- Furiosaai’s new RNGD -Server delivers 4 Petaflops Calculation at 3 KW for Effective AI
- Businesses will be able to scale AI workloads without expensive infrastructure changes
- RNGD Server provides compatibility with Openais API along with a growing SDK Function Set
The South Korean Chipstart Furiosaia, which famously went away from Meta’s acquisition bid of $ 800 million, continues to push forward with new products as the demand for effective AI infrastructure Soars.
Start -up seeks to provide companies with hardware that can run LLMs without the expensive data center upgrades and heavy energy costs often associated with GPUs.
The latest product, the RNGD server, is a business-ready AI apparatus run by Furiosaia’s RNGD (pronounced “Renegade”) AI Inference Chips.
Scaling more effectively
Each system delivers 4 petaflops of FP8 calculation and 384 GB HBM3 memory while working at only 3 kW.
In comparison, NVIDIA’s DGX H100 servers can draw more than 10 kW. This means that a standard 15 kW data center stand can contain five RNGD servers, while the same rack would only fit a DGX H100.
Furiosaa says that most data centers are limited to 8 kW per day.
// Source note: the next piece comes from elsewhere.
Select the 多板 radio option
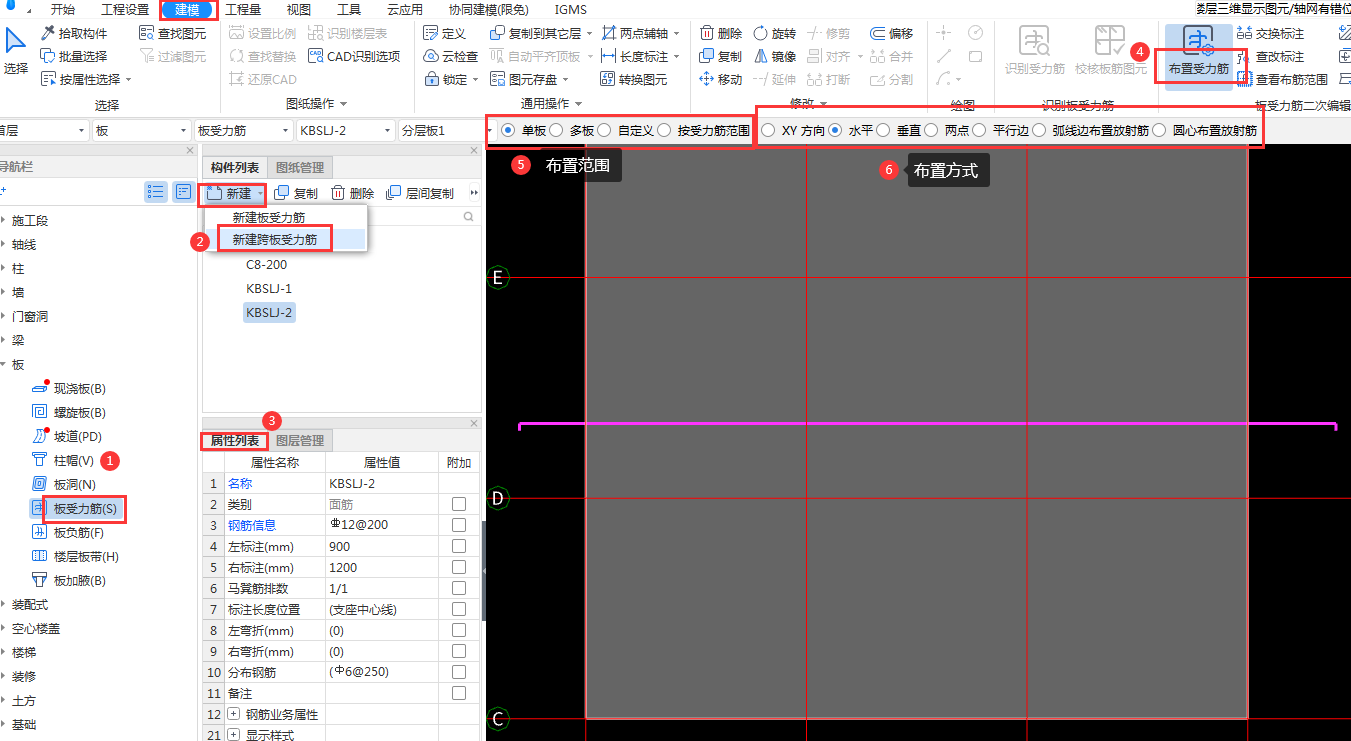This screenshot has width=1351, height=741. click(556, 130)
Rack or less, its design addresses a key barrier to businesses.
Advanced AI models running in such environments typically require new cooling and power systems.
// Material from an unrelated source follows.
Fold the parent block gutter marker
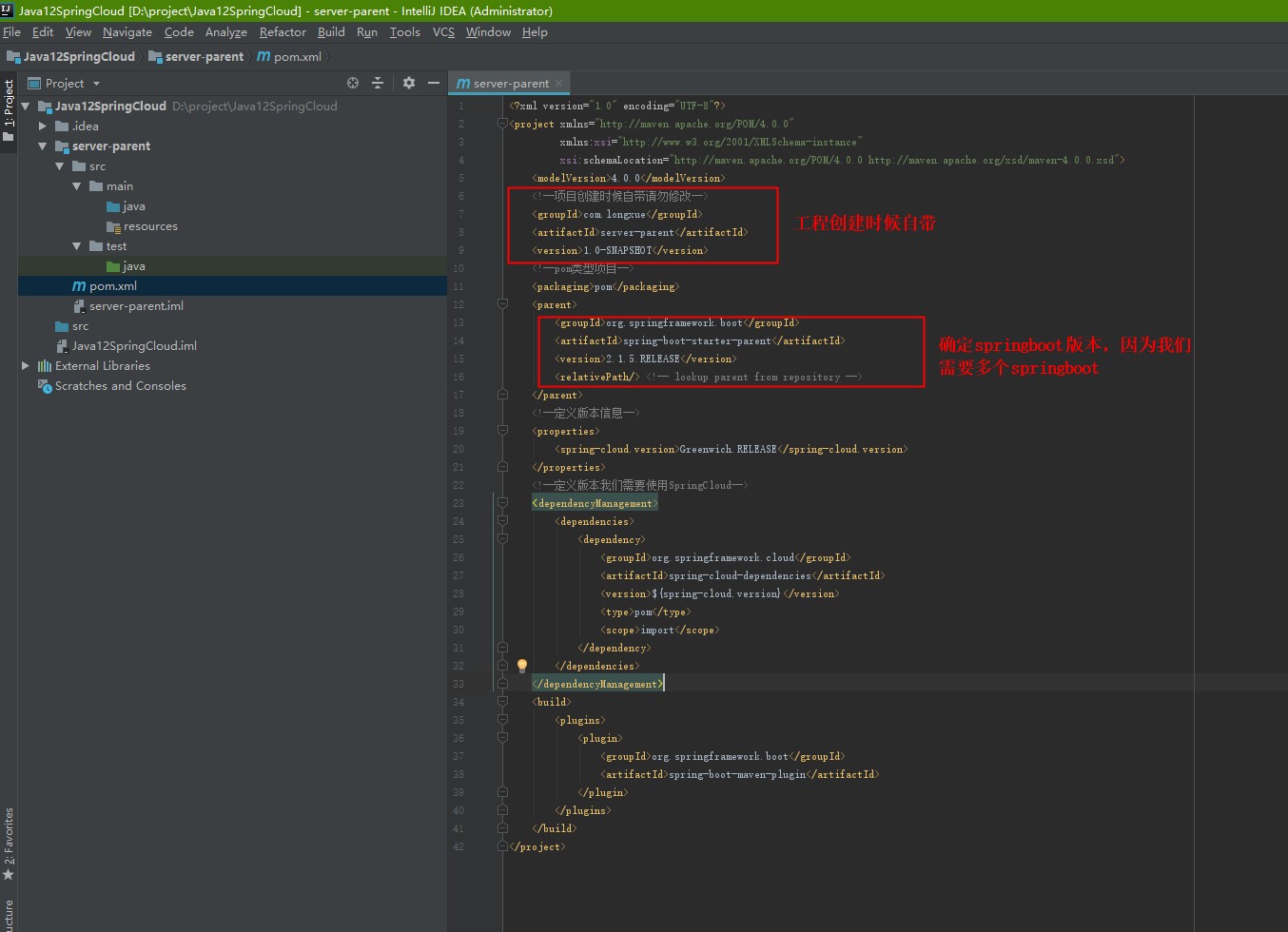1288x932 pixels. tap(502, 304)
The company says that the companies, by adopting the RNGD server, will be able to scale more effectively, while compatibility maintains compatibility with Openais API.
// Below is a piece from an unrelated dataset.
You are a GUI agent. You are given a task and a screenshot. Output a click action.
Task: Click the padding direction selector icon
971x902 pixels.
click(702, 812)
The startup recently closed a $ 125 million Series C Bridge Round and expanded its partnership with LG AI Research.
LG uses RNGD -hardware to run its exaone models and says it gets more than twice as much inference performance per day. Watts compared to GPUs.
Furiosaa also recently collaborated with Openai, where the two companies demonstrated the open weight GPT-OSS 120B real-time Chatbot, running on only two of Furiosaia’s RNGD accelerators.
The new RNGD server receives continuous updates to Furiosai’s SDK, which recently introduced Inter-Chip Tensor parallelism, new compiler optimizations and expanded quantization formats.
RNGD server is currently being sampled with global customers and is expected to be available for orders by the beginning of 2026.